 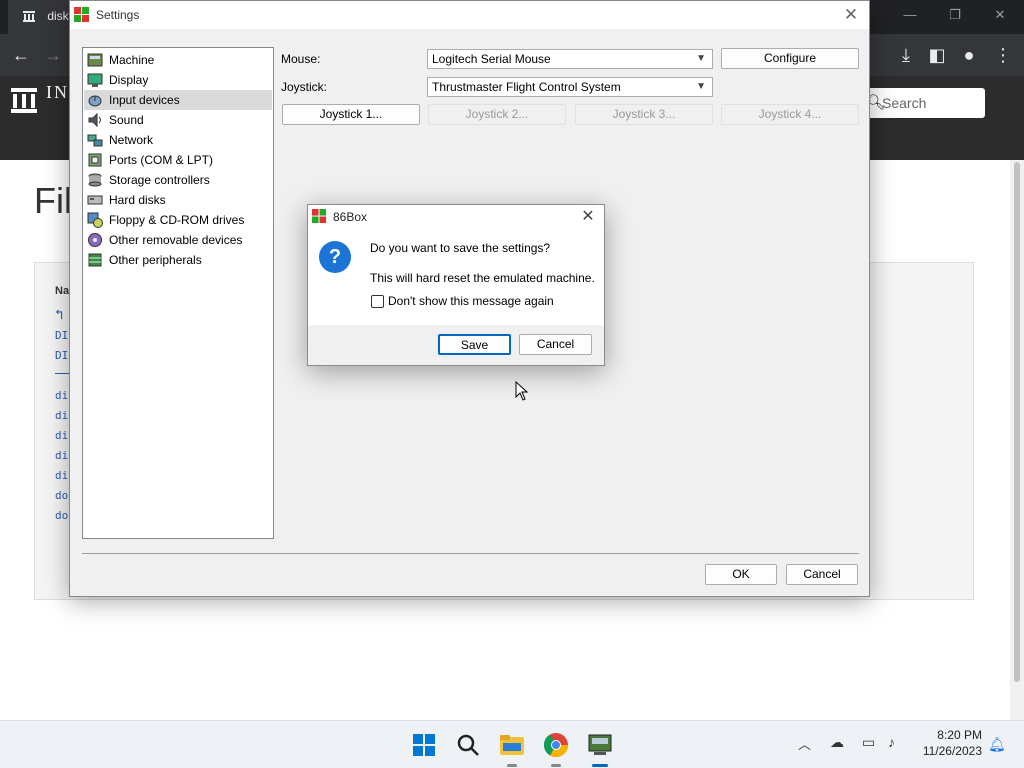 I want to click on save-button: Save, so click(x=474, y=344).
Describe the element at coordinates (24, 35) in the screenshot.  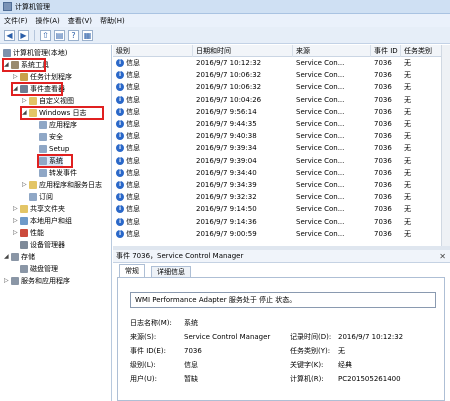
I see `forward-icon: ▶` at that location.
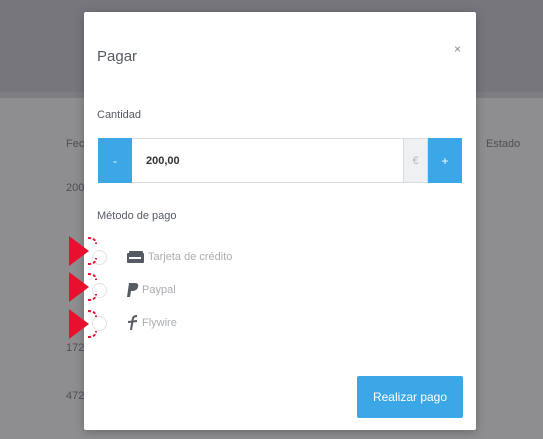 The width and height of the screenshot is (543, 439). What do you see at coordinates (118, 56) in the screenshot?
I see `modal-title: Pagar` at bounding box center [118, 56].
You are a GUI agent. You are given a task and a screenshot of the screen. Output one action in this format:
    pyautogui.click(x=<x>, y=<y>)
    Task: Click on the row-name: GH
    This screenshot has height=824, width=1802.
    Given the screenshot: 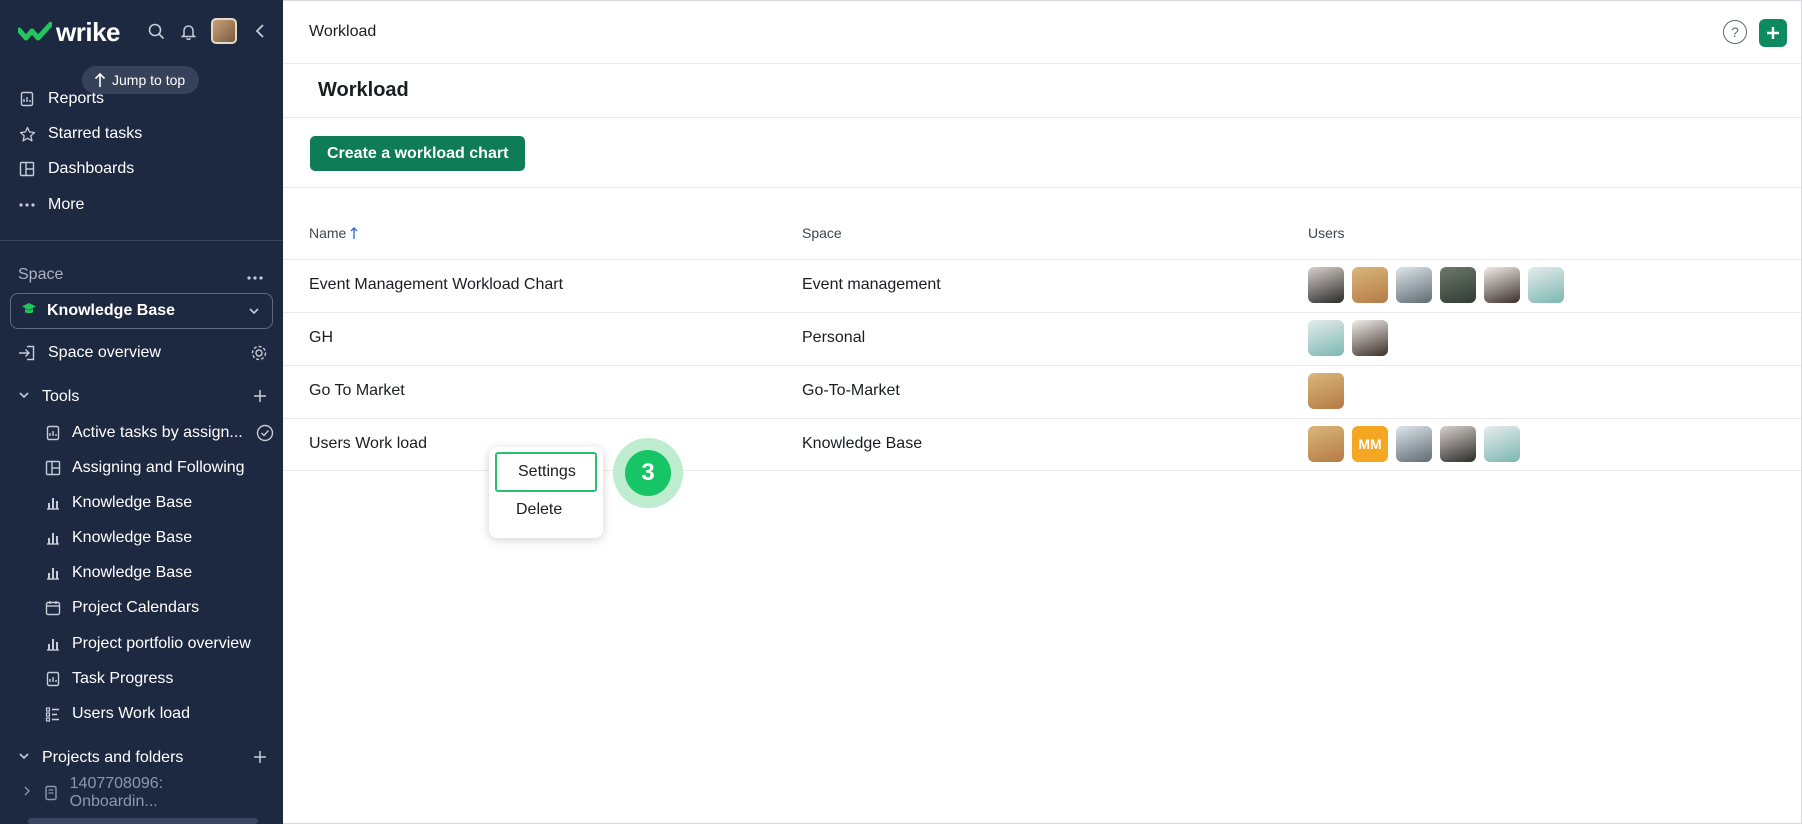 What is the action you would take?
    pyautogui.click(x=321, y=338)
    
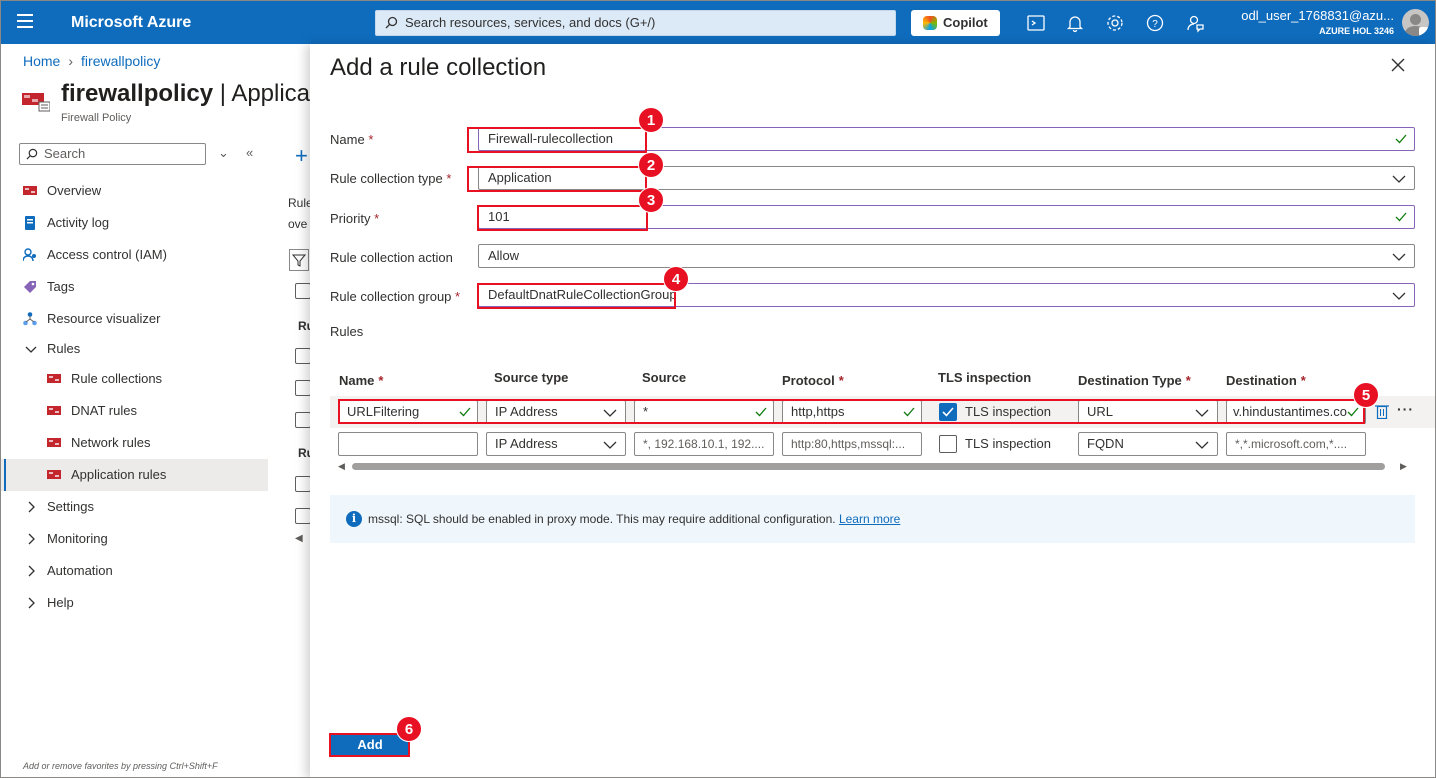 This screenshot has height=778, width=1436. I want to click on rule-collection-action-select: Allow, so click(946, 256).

## Exercise goal
Render everything in the listing from the line containing "Describe the element" down to the line containing "center [118, 56]." as a Markdown table with the columns Row and Content, numbering each line, omitting blank lines, and leaving out the pictures.

## Answer space
| Row | Content |
|---|---|
| 1 | Describe the element at coordinates (24, 35) in the screenshot.   |
| 2 | I see `forward-icon: ▶` at that location. |
| 3 |  The width and height of the screenshot is (543, 439). What do you see at coordinates (118, 56) in the screenshot? |
| 4 | I see `modal-title: Pagar` at bounding box center [118, 56]. |